Ketua Baznas Riau, Masriadi Hasan, menyebutkan keputusan tersebut diambil dengan mempertimbangkan dinamika yang berkembang di tengah masyarakat.
“Dengan dinamika yang berkembang sekarang, Baznas mengevaluasi kembali keikutsertaan dalam program ini,” kata Masriadi, Kamis (19/3/2026).
Ia menegaskan, alasan utama pembatalan adalah untuk menjaga kepercayaan masyarakat terhadap Baznas sebagai lembaga pengelola dana umat.
“Dengan mengambil satu pendekatan agama, menghindari kerusakan itu lebih penting dibanding mengambil maslahat atau mendapat kebaikan. Kita tidak ingin merusak kepercayaan masyarakat,” ujarnya.
Selain itu, sorotan publik terhadap penggunaan dana infak juga menjadi pertimbangan penting dalam keputusan tersebut.
Menurut Masriadi, meskipun secara prinsip dana infak bersifat fleksibel dan dapat digunakan untuk kepentingan umum, termasuk pembangunan infrastruktur, pihaknya tetap harus mempertimbangkan persepsi dan penerimaan masyarakat.

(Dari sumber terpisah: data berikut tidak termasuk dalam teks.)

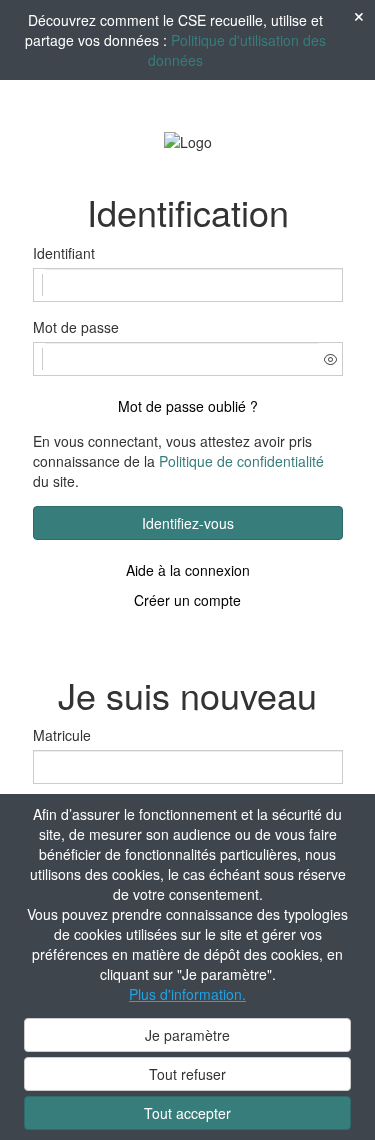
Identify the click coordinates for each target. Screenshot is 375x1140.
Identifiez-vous (188, 523)
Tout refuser (187, 1074)
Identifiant (64, 253)
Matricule (62, 735)
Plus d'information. (187, 994)
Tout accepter (187, 1113)
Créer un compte (187, 600)
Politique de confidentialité (241, 461)
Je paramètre (187, 1035)
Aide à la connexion (188, 570)
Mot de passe (76, 327)
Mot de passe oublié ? (188, 406)
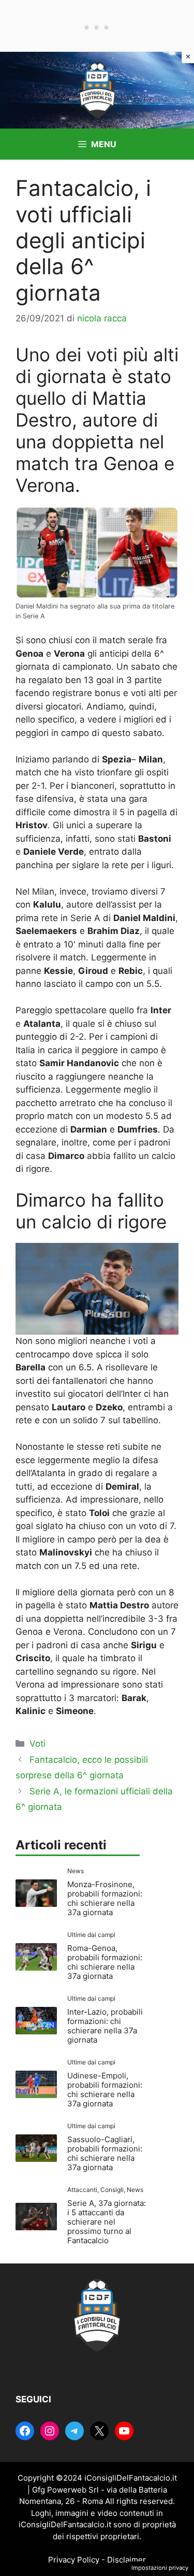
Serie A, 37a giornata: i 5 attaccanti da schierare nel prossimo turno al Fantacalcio (106, 2221)
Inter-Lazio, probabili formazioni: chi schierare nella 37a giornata (105, 2026)
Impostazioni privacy (159, 2567)
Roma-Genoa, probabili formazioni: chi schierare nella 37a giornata (104, 1962)
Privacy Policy (73, 2560)
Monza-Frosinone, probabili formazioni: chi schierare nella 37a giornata (104, 1898)
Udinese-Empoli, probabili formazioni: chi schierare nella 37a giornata (104, 2089)
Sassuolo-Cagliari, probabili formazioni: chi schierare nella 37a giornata (104, 2153)
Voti (37, 1743)
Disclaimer (126, 2560)
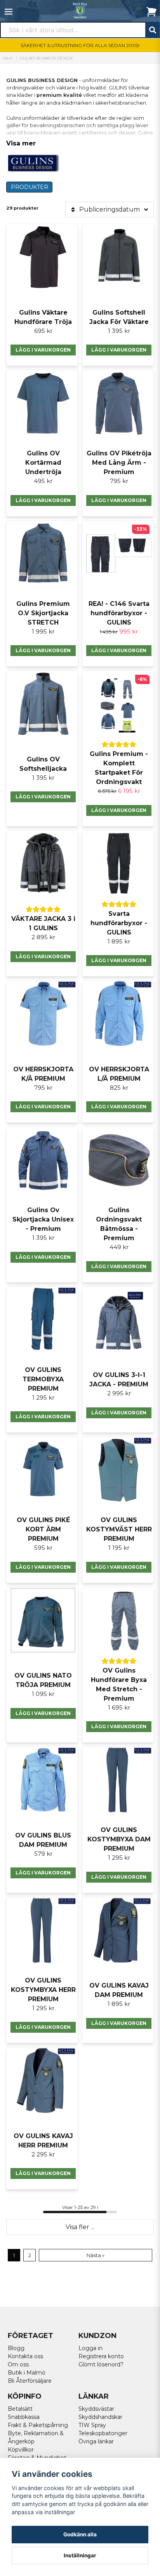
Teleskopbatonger (102, 2433)
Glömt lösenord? (100, 2364)
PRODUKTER (29, 187)
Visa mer (21, 143)
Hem (8, 58)
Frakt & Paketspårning (38, 2425)
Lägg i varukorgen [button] (43, 350)
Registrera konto (101, 2356)
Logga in (90, 2348)
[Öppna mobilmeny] (8, 11)
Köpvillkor (21, 2449)
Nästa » (95, 2255)
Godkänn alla (80, 2534)
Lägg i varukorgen (118, 650)
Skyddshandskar (100, 2416)
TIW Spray (92, 2425)
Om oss (18, 2364)
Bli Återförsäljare (30, 2380)
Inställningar (80, 2555)
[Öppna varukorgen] (151, 11)
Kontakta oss (25, 2356)
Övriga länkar (96, 2441)
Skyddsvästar (96, 2408)
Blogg (16, 2348)
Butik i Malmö (26, 2372)
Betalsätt (20, 2408)
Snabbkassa (24, 2416)
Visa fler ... (80, 2227)
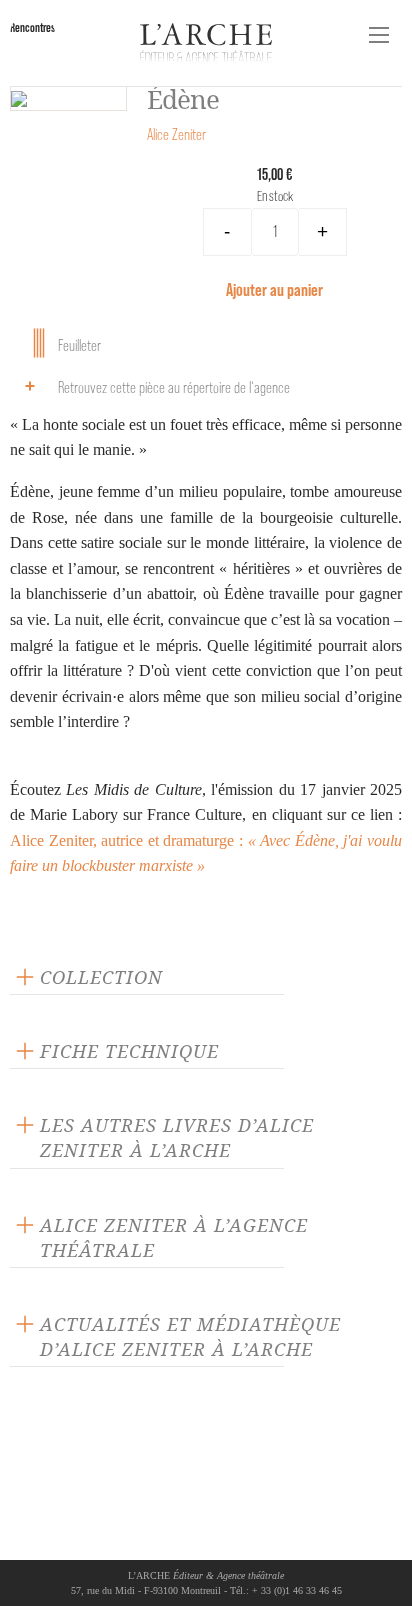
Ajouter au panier (274, 289)
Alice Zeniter (176, 134)
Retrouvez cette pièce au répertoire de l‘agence (174, 387)
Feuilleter (79, 345)
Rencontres (32, 27)
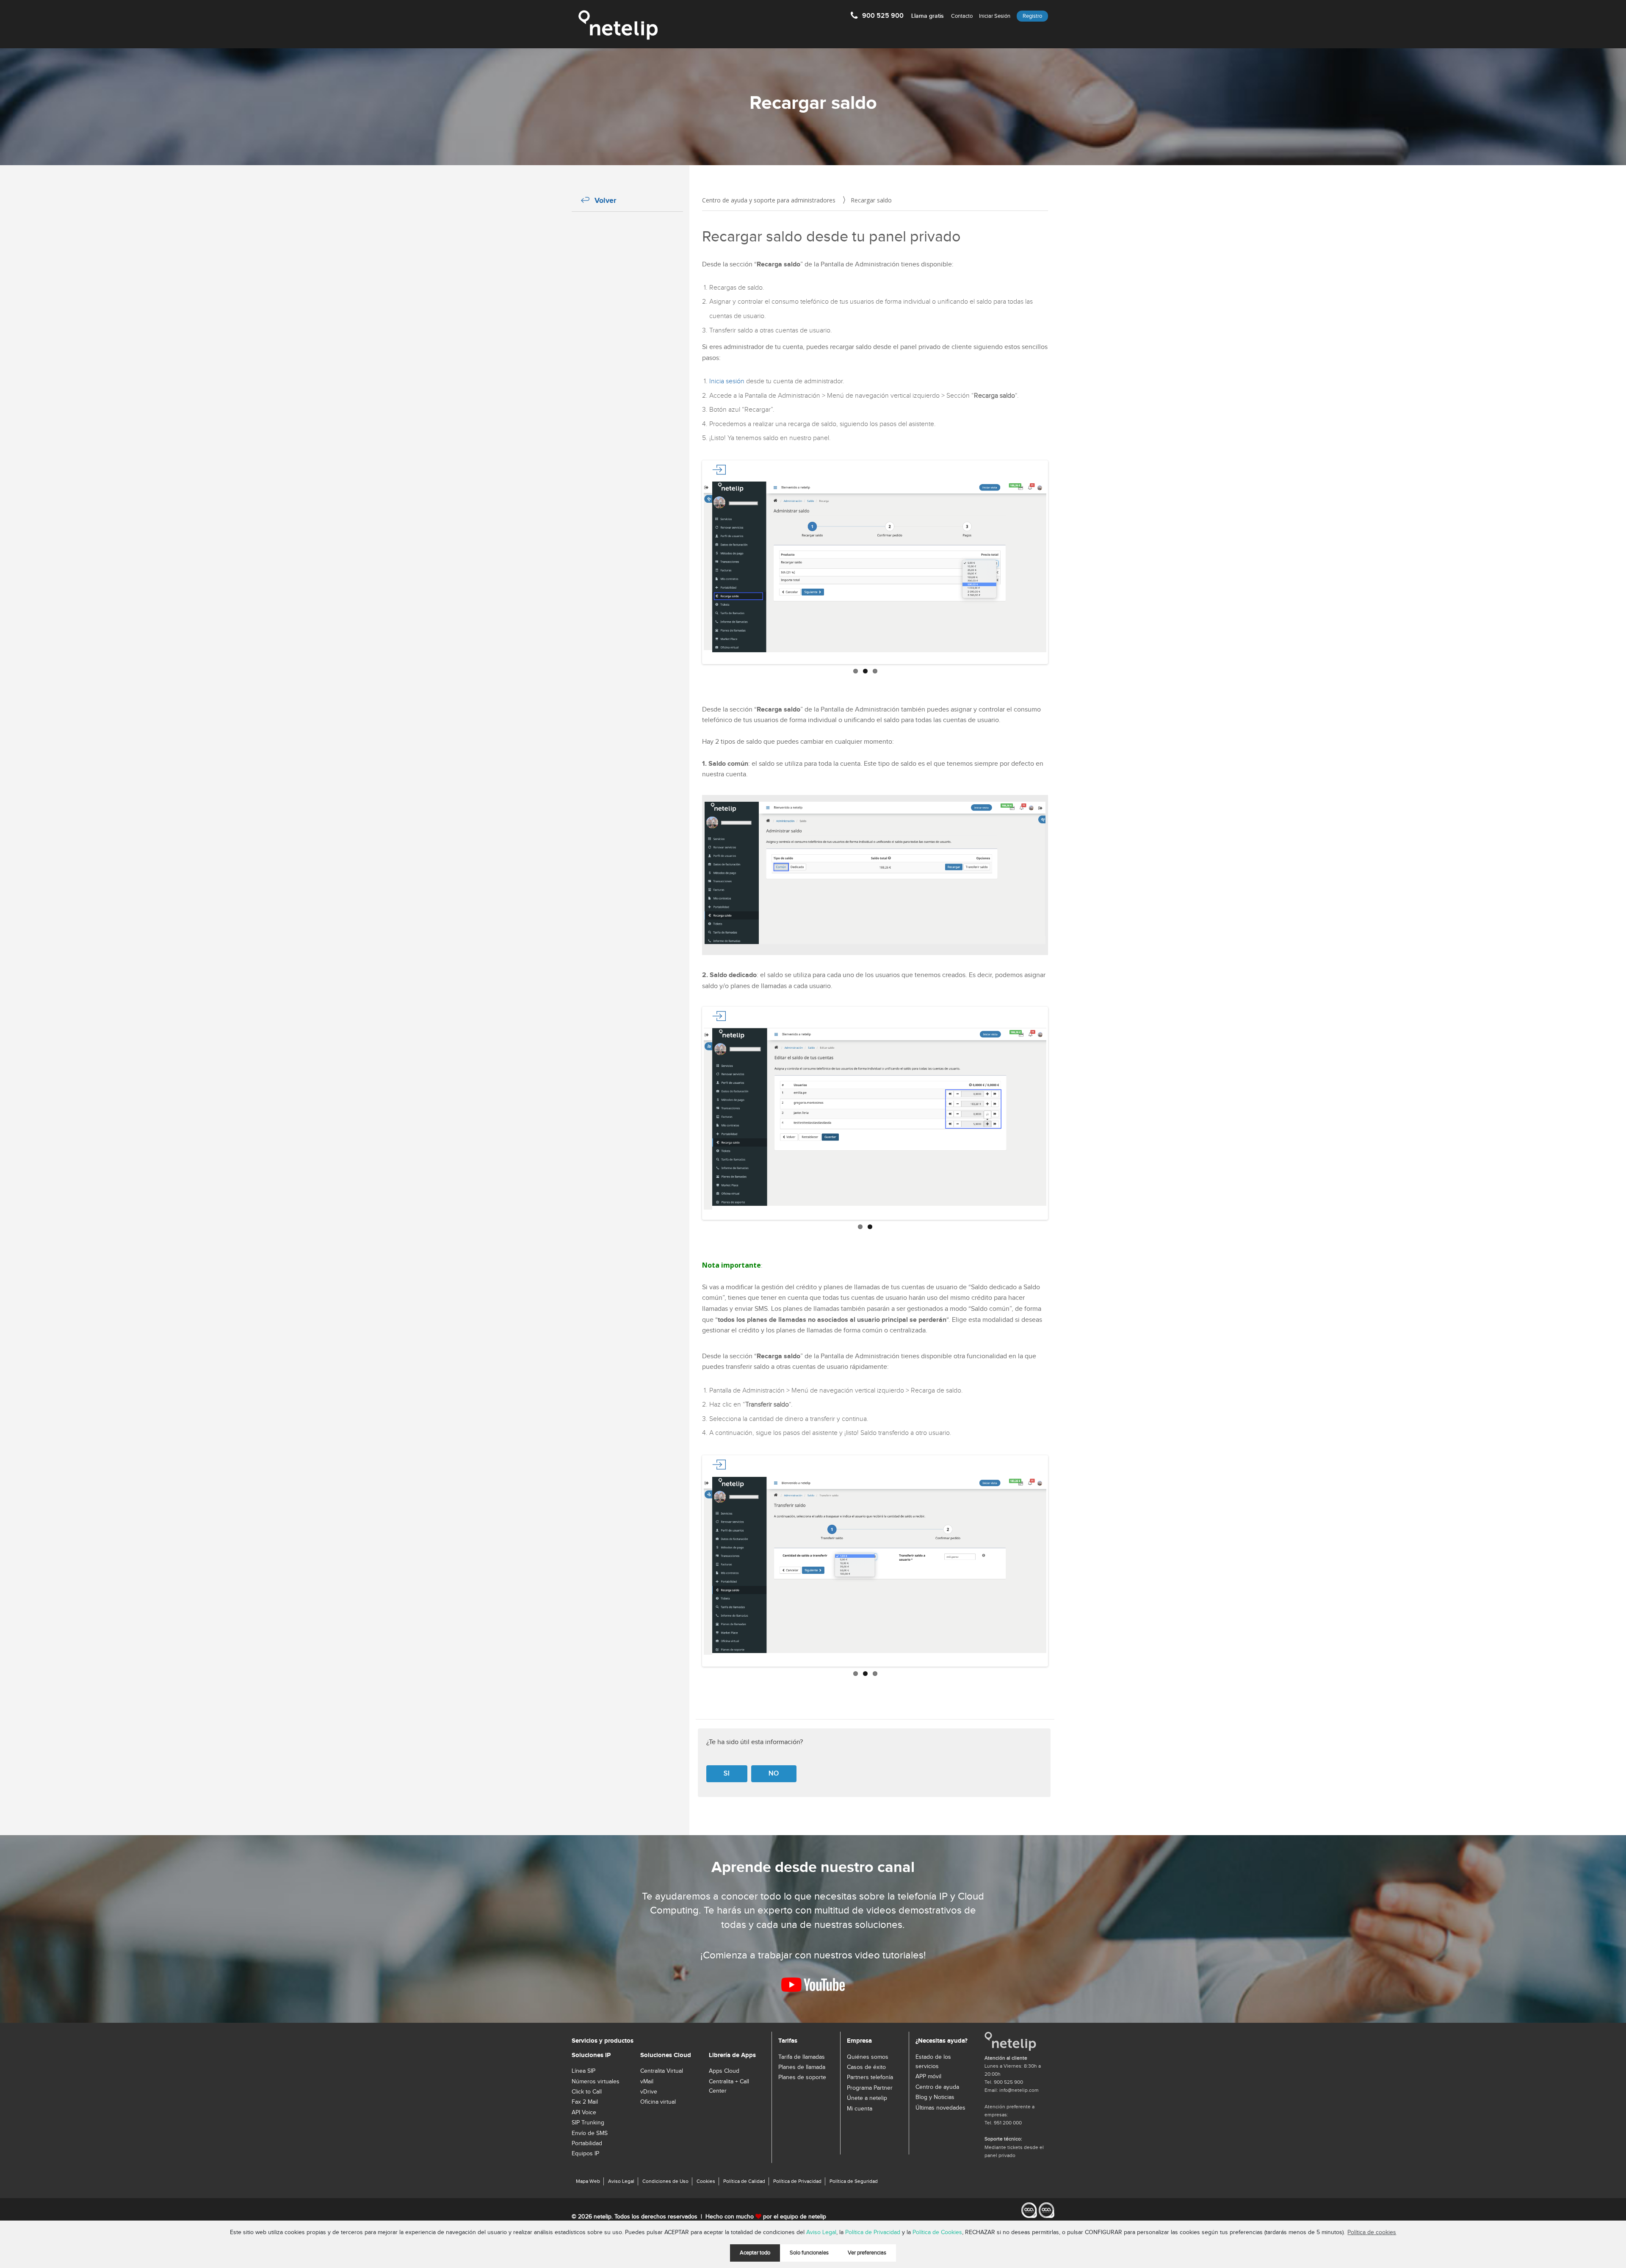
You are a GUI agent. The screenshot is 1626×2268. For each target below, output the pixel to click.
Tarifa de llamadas (801, 2057)
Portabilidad (587, 2143)
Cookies (706, 2181)
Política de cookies (1371, 2232)
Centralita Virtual (661, 2071)
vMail (646, 2081)
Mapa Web (588, 2181)
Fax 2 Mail (585, 2102)
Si (727, 1774)
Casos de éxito (866, 2067)
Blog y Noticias (934, 2097)
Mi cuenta (859, 2108)
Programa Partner (870, 2088)
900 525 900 (903, 16)
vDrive (648, 2091)
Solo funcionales (809, 2253)
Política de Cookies (937, 2232)
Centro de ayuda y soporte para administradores (768, 200)
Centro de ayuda (937, 2087)
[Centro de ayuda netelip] (618, 24)
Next (1059, 562)
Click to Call (587, 2091)
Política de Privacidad (872, 2232)
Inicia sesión (726, 381)
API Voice (584, 2112)
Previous (691, 562)
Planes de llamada (801, 2067)
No (774, 1774)
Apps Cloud (724, 2071)
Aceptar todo (755, 2253)
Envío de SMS (590, 2133)
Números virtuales (595, 2081)
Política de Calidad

Dengan keputusan ini, Baznas Riau memilih tidak melanjutkan penyertaan kontribusi pada proyek tersebut guna menghindari polemik yang berpotensi meluas.
“Oleh karena itu, Baznas Riau menyatakan pembatalan terhadap penyertaan kontribusi pada Jembatan Merah Putih Presisi,” pungkasnya.